The driver shortage comes at a time when construction has added 1.3 million jobs in the last five years. To keep pace with projected freight demand, Costello said trucking will have to attract 900,000 new drivers to the industry in the next 10 years.

“The real issue we are faced with is a ‘quality’ driver shortage, those that can meet the quality expectations we all have,” said Leathers. In 2017, Werner has received more than 100,000 driver applications but has hired at a rate of 2.7 percent. “There is a larger population than ever of people that aren’t meeting industry criteria.”

Another threat, said Brewster, is the aging workforce in the trucking industry. Citing ATRI research, Brewster said 57 percent of drivers are 45 or older. “The challenge for us is we have just 4.4 percent of our workforce in the 20- to 24-year-old age bracket,” she said. “We are not bringing in young people to this industry in the numbers and volumes we need to.”

Leathers said the industry needs to create more awareness for young people entering the U.S. workforce before they turn 21.

“We have to stay diligent to make young people think about trucking as a viable alternative,” said Leathers. “We need to get at the secondary level to attract and retain the best and brightest individuals not going down a college career path,” suggesting a graduated CDL program that would allow under-21 drivers to start careers in trucking before they find jobs in other industries.

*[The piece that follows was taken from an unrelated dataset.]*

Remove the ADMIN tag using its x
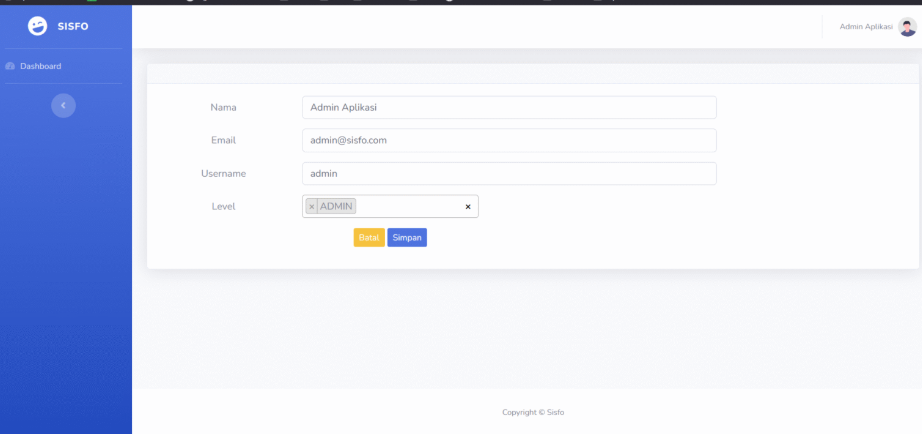(x=312, y=207)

In addition to the driver situation, potential changes in U.S. trade policy could negatively impact trucking operations. Costello said U.S. truck-transported trade with NAFTA partners Mexico and Canada totals $6.5 billion and 12 million border crossings per year.

Since NAFTA took effect in 1995, Costello said surface trade with Canada has increased 70 percent with Canada and 372 percent with Mexico.

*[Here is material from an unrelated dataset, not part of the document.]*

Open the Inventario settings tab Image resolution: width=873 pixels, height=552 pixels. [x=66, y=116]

Costello said the notion that NAFTA has resulted in a loss of U.S. manufacturing jobs to Mexico is largely a misnomer. “There is no doubt that some of that has gone on, but it is more complex than that,” he said, adding the United States added half a million jobs in the manufacturing sector from 1994 until 2000. “In 2000, China joined World Trade Organization. From 2000 to 2007, we lost 3.9 million jobs. Mexico gets a lot of unfair blame in all this.”

Leathers is cautiously hopeful the current focus from the Trump administration on renegotiating NAFTA will lead to new opportunities for trucking. “As long as we are looking to remodel the house and not do a teardown, then this process has promise,” he said. “But the confluence of economic reality and political rhetoric can be messy.”